Items from a dataset ::

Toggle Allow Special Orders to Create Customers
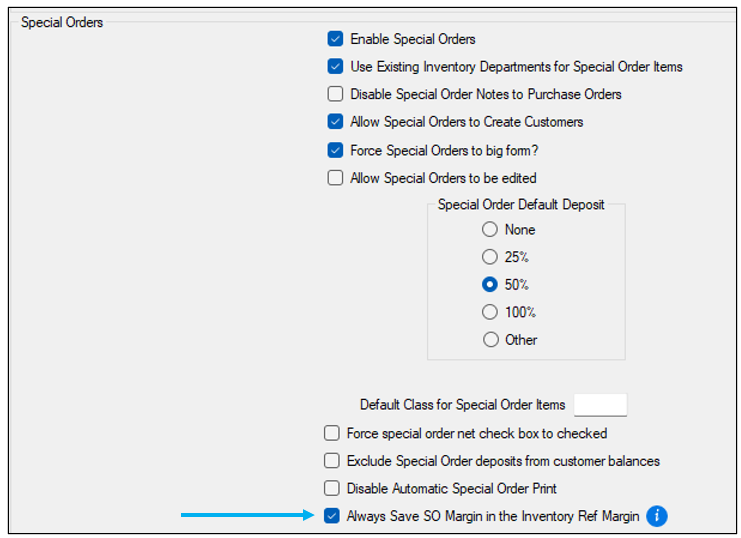The height and width of the screenshot is (538, 741). [336, 122]
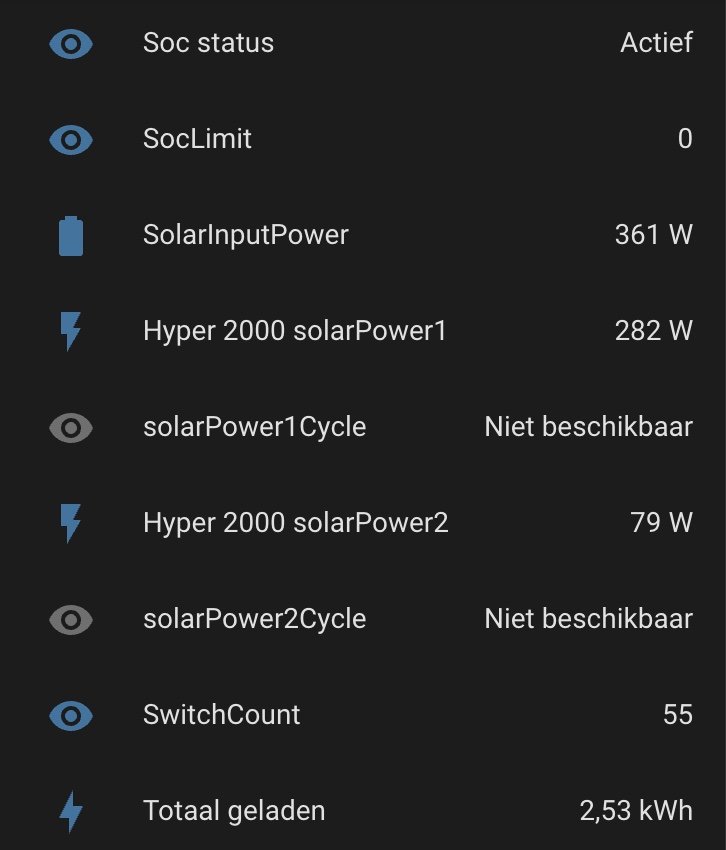Click the flash icon beside Hyper 2000 solarPower2
The width and height of the screenshot is (726, 850).
point(70,523)
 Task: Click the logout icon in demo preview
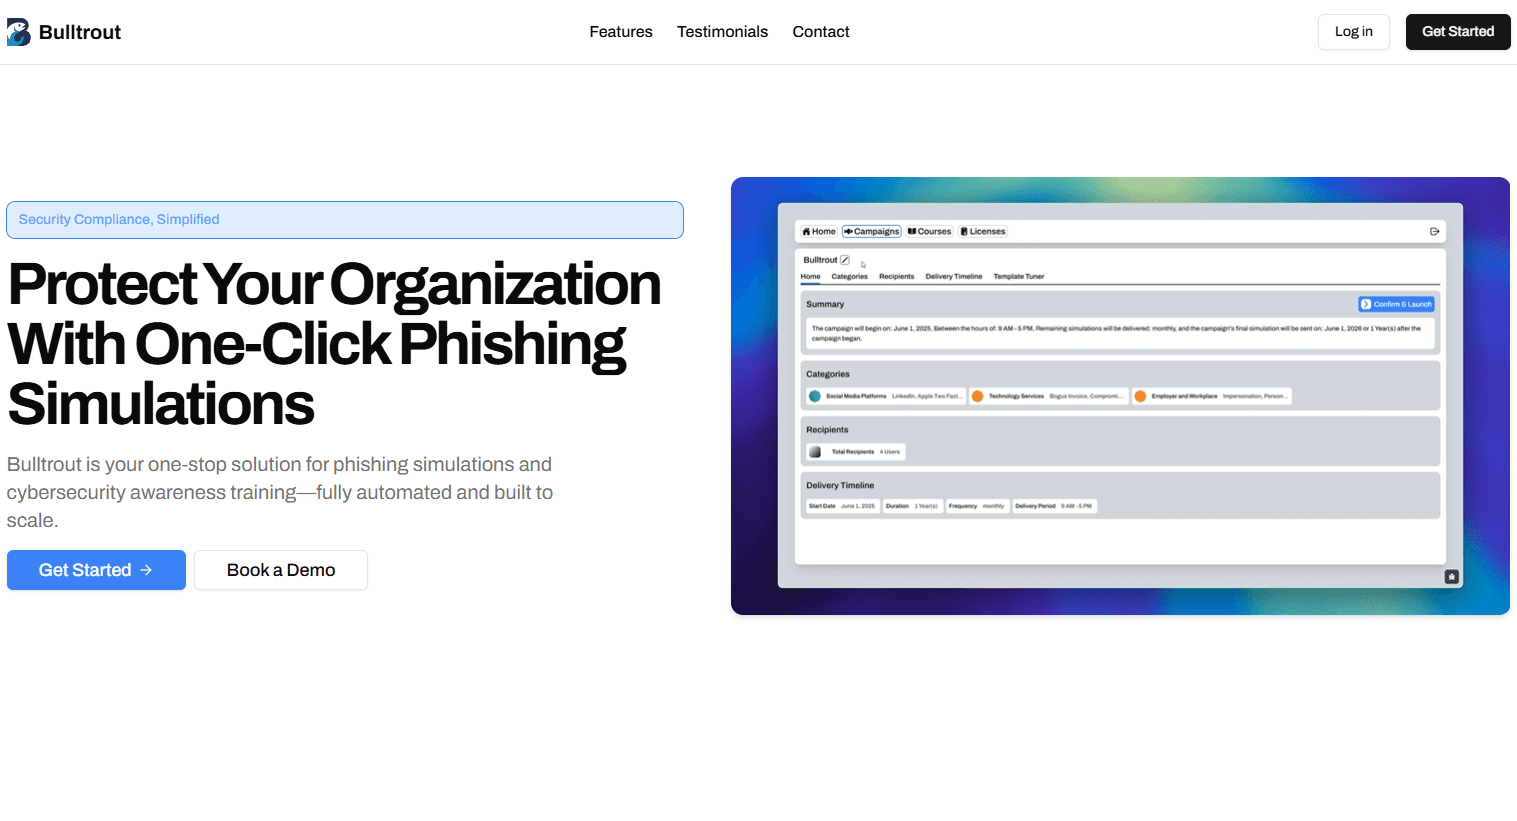pos(1434,232)
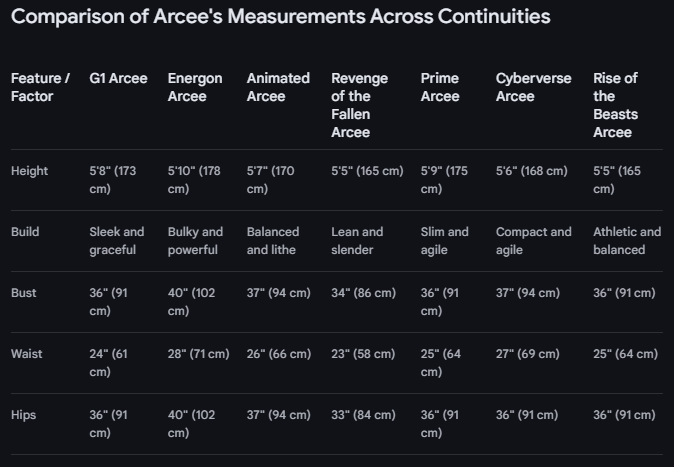Click the Feature / Factor header cell
The width and height of the screenshot is (674, 467).
[40, 87]
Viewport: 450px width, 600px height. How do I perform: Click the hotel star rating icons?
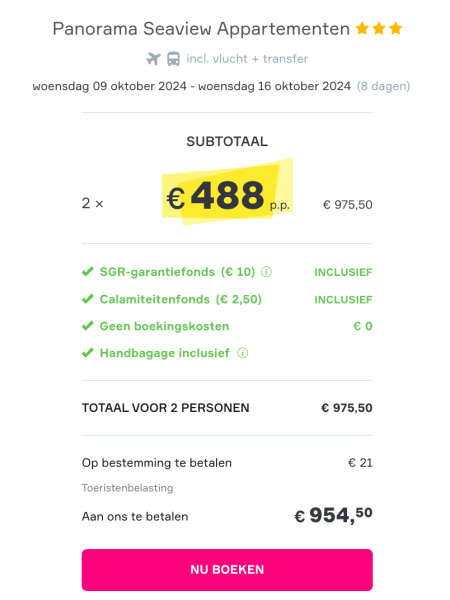[x=379, y=29]
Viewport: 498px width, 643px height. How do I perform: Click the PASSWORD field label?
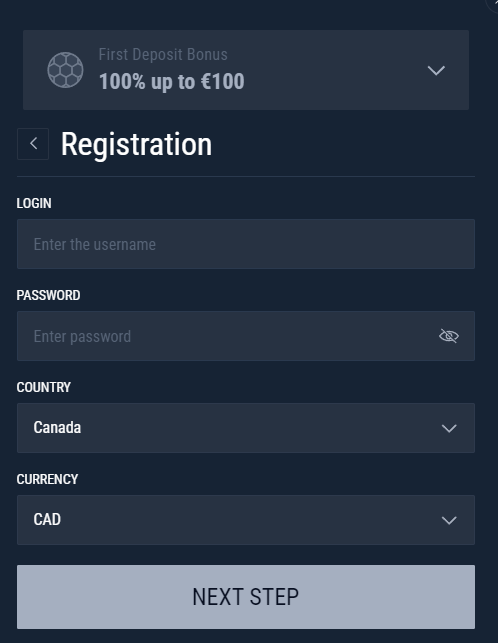pos(48,295)
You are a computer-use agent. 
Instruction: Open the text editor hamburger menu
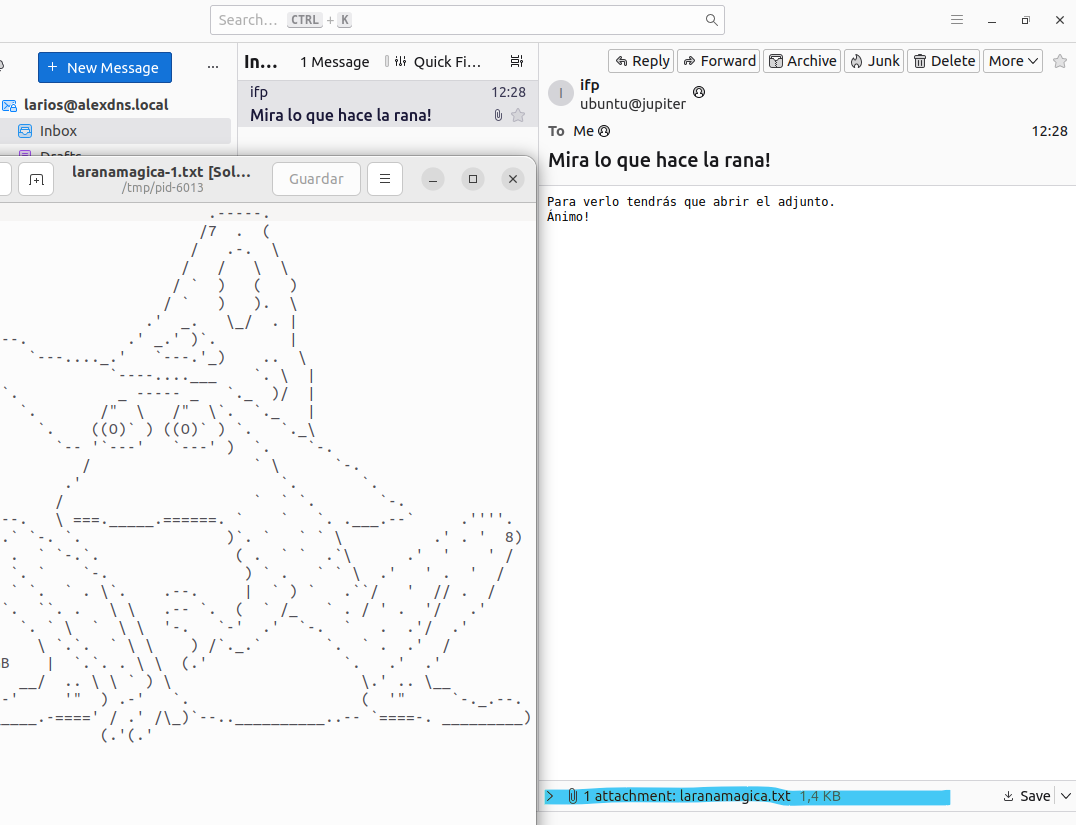click(385, 179)
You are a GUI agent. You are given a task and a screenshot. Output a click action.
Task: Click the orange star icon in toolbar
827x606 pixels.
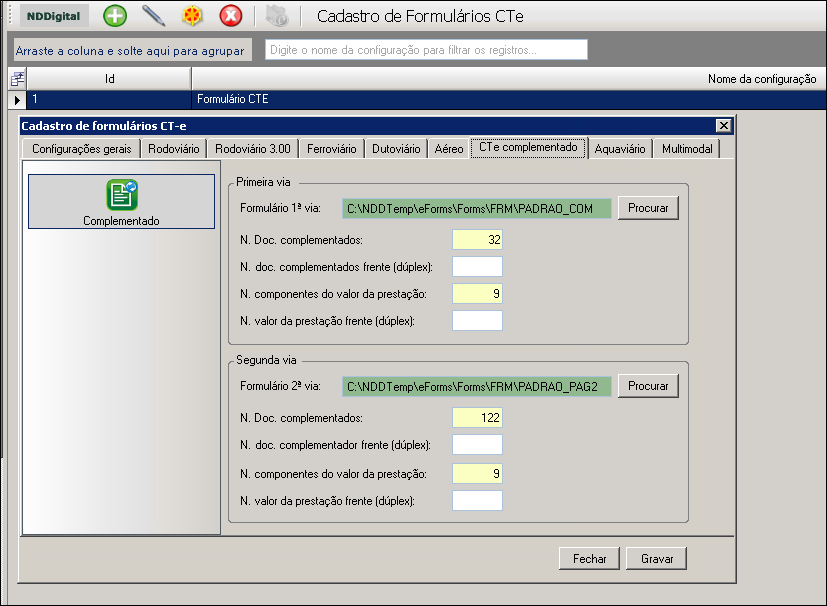(x=192, y=16)
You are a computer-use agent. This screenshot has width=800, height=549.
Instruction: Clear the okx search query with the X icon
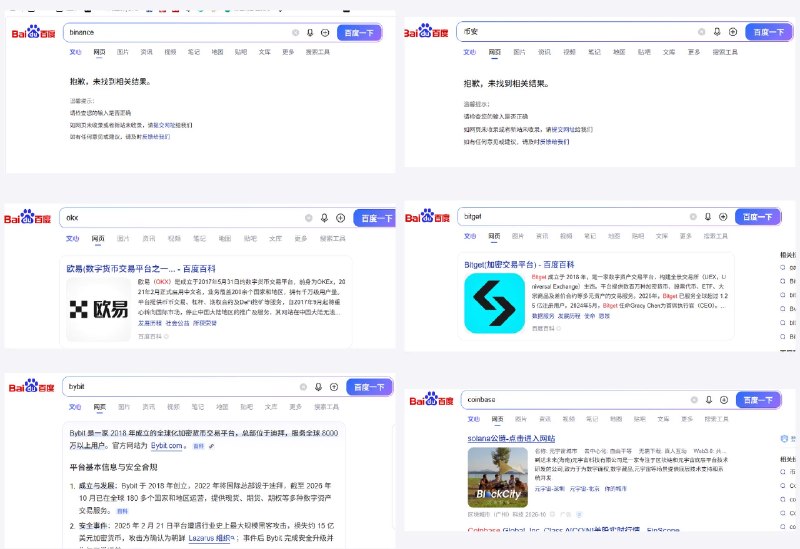[309, 218]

Work task ::
Scan the data for the string "computer" and copy each line in which it occurs.

Output ::
You are a computer-use agent. 
You are a computer-use agent. This screenshot has width=800, height=549.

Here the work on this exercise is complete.